Administrators must receive an email when a VM performance metric crosses a threshold.

Strong reasoning:

  • Goal: Notification when a metric condition occurs.
  • Control: Azure Monitor alert rule plus an action group.
  • Avoid: Only sending logs to a workspace if no alert condition or notification is configured.

Example 5: Backup versus replication

A VM must be restorable to a previous point after accidental corruption.

Strong reasoning:

  • Goal: Restore from recovery points.
  • Control: Backup configuration and restore process.
  • Avoid: Treating every recovery scenario as regional failover.

A compact checklist for AZ-104 scenarios

Before selecting your answer, confirm:

  • I know the administrative scope.
  • I can state the goal in one sentence.
  • I separated current state from desired state.
  • I identified the hard constraint.
  • I matched the requirement to the correct Azure feature.
  • I checked least privilege and least disruption.
  • I considered whether the issue is identity, network, compute, storage, governance, backup, or monitoring.
  • I eliminated answers that solve a different layer of the problem.
  • I chose the answer that is complete, scoped, and defensible.

Practice method for efficient final review

Use scenario practice deliberately, not just as a score check.

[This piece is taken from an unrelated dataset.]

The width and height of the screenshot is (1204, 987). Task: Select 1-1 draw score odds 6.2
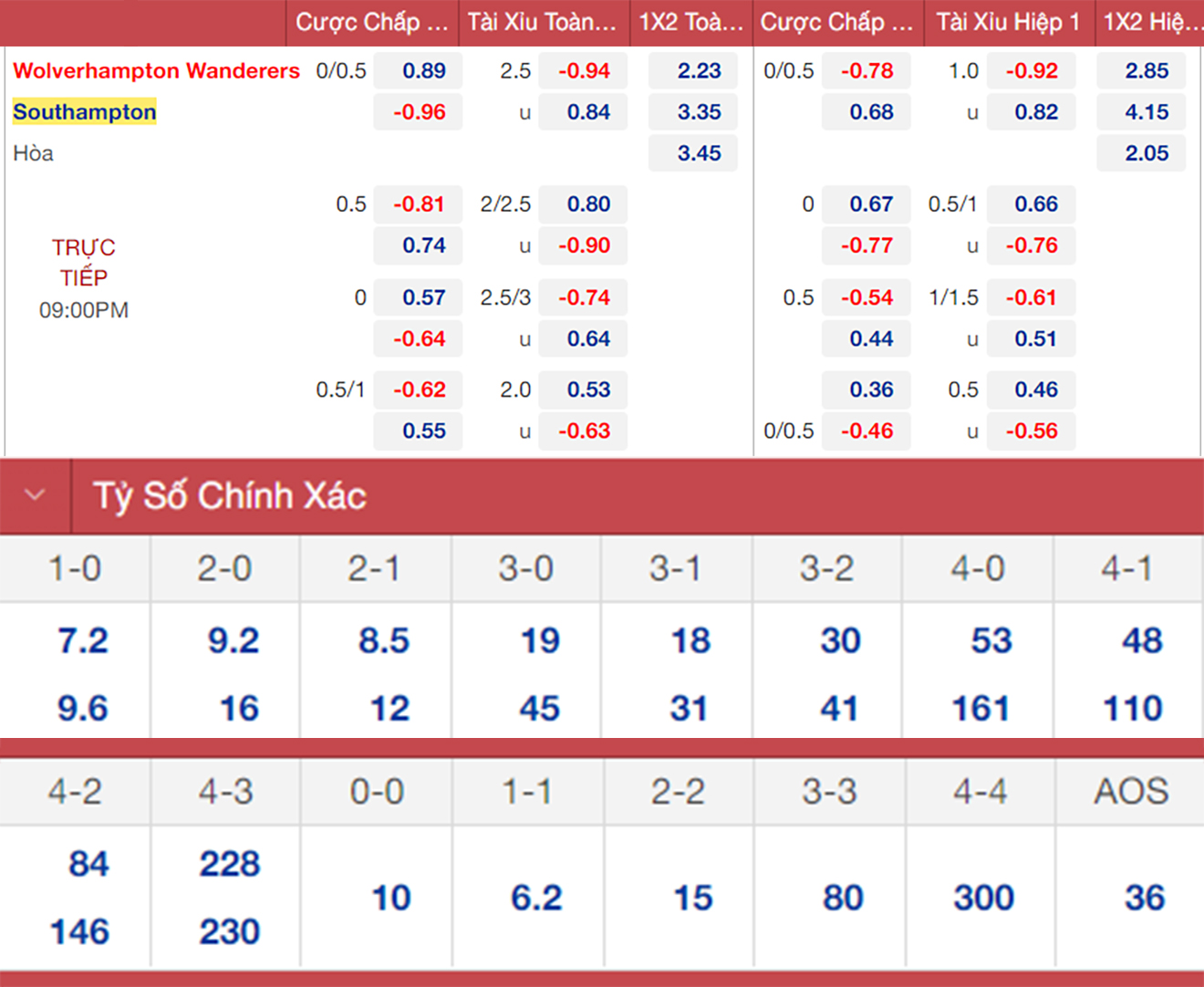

For each missed or uncertain question, write three short notes:

  • Decision point: What was the scenario really asking?
  • Evidence: Which fact in the scenario controlled the answer?
  • Rule: What Azure administration principle should I reuse next time?

Then group your misses by domain: identity, governance, storage, networking, compute, backup, or monitoring. Use topic drills to repair weak areas, then return to timed scenario sets and full mock exams to practice pacing and decision discipline.